I feared that Tennessee was one big medical wasteland, full of community hospitals like Hudson, not equipped to deal with a serious emergency. I pulled out the road atlas we carry, since we are inveterate road trippers, and picked out major medical centers along our route -- in Knoxville, Nashville and Memphis. Tony remembered that Apple's Steve Jobs had had a liver transplant in Memphis, so I googled Jobs on my little Berry and found which Memphis hospital he had gone to. Then I matched it with a nearby motel, so we just kept driving, a little nervous.
Tony said that no matter what happened, he was glad we were making the trip, that no matter how it turned out, we had made the right decision. I felt the same way. It was way too important not to try our all to get to the wedding, and to see all five kids.
At one point in late afternoon, the cell phone rang and it was my primary care doc, the one who had said go the ER when we had called at 6:30 a.m. It was our first conversation with him. He had seen the Hudson hospital medical records, so he knew what was up. But he was quite reassuring, in terms of taking the pain meds and just keep going. It was comforting to have a medical person second what we were doing.
I was able to sleep fairly well Friday night and we got on the road early, arriving at the house in Oxford around 9:30 a.m. There was Jayson, barefoot, coffee in hand, on the porch to greet us. All the bad just melted away, in the warmth and love of the children. (You have to understand that the 'children' are Mara, age 27, Hamilton 30, Jay 34, Chris 41, his lady Gwen 34, Ellie 46 and her husband, Rob, 46.) They had all been pretty devastated by the news and we had been talking to them several times a day, and they to each other. They had all arrived in time for the rehearsal dinner Friday night, so they were quite settled in. All but Rob & Els had actually come in Thursday, and had also gone out to the bride's parents (Bill & Annie Hollowell) for dinner that night, too.

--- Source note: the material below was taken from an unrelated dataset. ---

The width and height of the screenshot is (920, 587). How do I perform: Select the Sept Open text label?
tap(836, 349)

Happily, I wasn't in any pain anymore. Amazing how it just dissipated overnight.
We spent the morning hanging out, until it was time to get dressed and go to the Hollowell's Foxfire Ranch where the wedding was to take place. We had to get there by 3 for lots and lots of photos. First they took the groom's family, in a variety of configurations and poses. Ham had spent the night at our house, holding to the tradition of not seeing the bride until the wedding.

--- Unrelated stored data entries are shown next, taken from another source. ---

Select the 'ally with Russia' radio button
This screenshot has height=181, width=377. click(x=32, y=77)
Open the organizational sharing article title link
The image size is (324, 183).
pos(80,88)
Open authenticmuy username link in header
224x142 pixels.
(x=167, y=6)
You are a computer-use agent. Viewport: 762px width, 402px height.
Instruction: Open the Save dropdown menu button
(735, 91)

Then, when it was Annette's turn with her family, we all went downstairs to wait. At one point. the reverend gathered us all together and said a special prayer for me, for Sister Vicki. I was very moved.
Finally, we all climbed to a van and went to the pavilion for the ceremony and reception. Since it had rained there for the previous 17 days, a wedding on the front lawn was out of the question. But the pavilion worked just fine, and it wasn't raining. I took a pain pill as a 'just in case,' not because I needed it.
It was thrilling to walk down the aisle with Tony to our seats. Jayson and Chris looked fabulous in the groomsman's tuxes, Mara looked gorgeous in her eggplant purple bridesmaid dress (each had a different vibrant color). Ellie looked incredibly elegant (I always see her in casual clothes, never dressed up) in a simple black dress, prepared to read from Kahlil Gibran's The Prophet on marriage, as part of the ceremony Ham and Annette had put together.
The ceremony was fabulous. The music was great -- including the church choir. Annette looked glorious in her floor-length white dress, Ham looked stunning in his cream colored tux. They glowed.
Afterwards, strangers kept coming up to me, some with tears in their eyes. to say how glad they were we had made it to the wedding. They all said they were praying for me. It felt like everyone there, all 250-plus people, knew about the diagnosis and how close we had come to missing this momentous event.